Tous ces efforts finissent par se faire sentir et, dès juin, il est forcé de s’aliter quelques jours sans interruption en raison de problèmes d’estomac, de migraines et de symptômes cardiaques. Tout le reste de sa vie, il devra plusieurs fois s’arrêter de travailler avec des épisodes de douleurs à l’estomac, de vomissements, de furoncles sévères, de palpitations, de tremblements et d’autres malaises, surtout dans les moments de tension, comme lorsqu’il doit assister à des réunions ou répondre à des controverses sur sa théorie. La cause de cette maladie reste inconnue de son vivant, et les traitements n’ont que peu de succès. Des essais récents de diagnostic suggèrent la maladie de Chagas, que lui ont peut-être communiquée des piqûres d’insectes en Amérique du Sud, la maladie de Menière, la maladie de Lyme22 ou encore différents troubles psychologiques, comme le trouble panique23. Les spécialistes restent encore dans l’incertitude à ce sujet.

Charles Darwin choisit de se marier avec sa cousine, Emma Wedgwood.
Le 23 juin 1838, il fait une pause dans son travail en allant faire un peu de géologie en Écosse. Il visite Glen Roy par un temps radieux pour voir les « terrasses » parallèles, ces replats taillés à flanc de coteau. Il y voit des plages surélevées, et en effet les géologues ont démontré plus tard qu’il s’agit des berges d’un lac glaciaire.

Complètement rétabli, il revient à Shrewsbury en juillet. Habitué à prendre continuellement des notes sur la reproduction animale, il griffonne des pensées décousues concernant sa carrière et ses projets sur deux petits morceaux de papier : l’un comporte deux colonnes intitulées « Mariage » et « Pas de mariage ». Les avantages comprennent entre autres : « une compagne fidèle et une amie dans la vieillesse… mieux qu’un chien en tout cas » ; et à l’opposé des points comme « moins d’argent pour les livres » et « terrible perte de temps ». S’étant décidé pour le mariage, il en discute avec son père, et rend ensuite visite à Emma le 29 juillet 1838. Il n’a pas le temps de faire sa demande en mariage mais, contre les conseils de son père, parle de ses idées sur le transformisme.

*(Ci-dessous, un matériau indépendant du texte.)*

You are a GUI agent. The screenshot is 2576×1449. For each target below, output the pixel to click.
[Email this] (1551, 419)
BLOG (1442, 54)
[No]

Pendant qu’il continue ses recherches à Londres, l’éventail de lectures très large de Darwin comprend alors, « pour se distraire » selon ses termes, la 6e édition de l’Essai sur le Principe de Population de Thomas Malthus ; celui-ci a calculé qu’en raison du taux de natalité, la population humaine peut doubler tous les 25 ans mais que, dans la pratique, cette croissance est freinée par la mort, la maladie, les guerres et la famine. Darwin est bien préparé pour saisir de suite que cela s’applique aussi au « conflit entre les espèces », remarqué pour les plantes par Augustin Pyrame de Candolle, et à la lutte pour la vie parmi les animaux sauvages, et que c’est là la raison pour laquelle les effectifs d’une espèce demeurent relativement stables. Comme les espèces se reproduisent toujours plus qu’il n’y a de ressources disponibles, les variations favorables rendent les organismes qui en sont porteurs plus aptes à survivre et à transmettre ces variations à leur progéniture, tandis que les variations défavorables finissent par disparaître. S’ensuit la formation de nouvelles espèces. Le 28 septembre 1838, il note ce nouvel éclairage de la question, le décrivant comme une sorte de moyen épistémologique pour introduire des structures plus adaptées dans les espaces de l’économie naturelle tandis que les structures plus faibles sont éjectées. Il dispose maintenant d’une hypothèse de travail. Au cours des mois suivants, il compare les fermiers qui sélectionnent les meilleurs sujets pour l’élevage à une Nature malthusienne faisant son choix parmi les variantes créées par le « hasard », « de telle sorte que chaque élément [de chaque] structure nouvellement acquise fût complètement mis en œuvre et perfectionné ». Il voit dans cette analogie « la plus belle partie de [sa] théorie ».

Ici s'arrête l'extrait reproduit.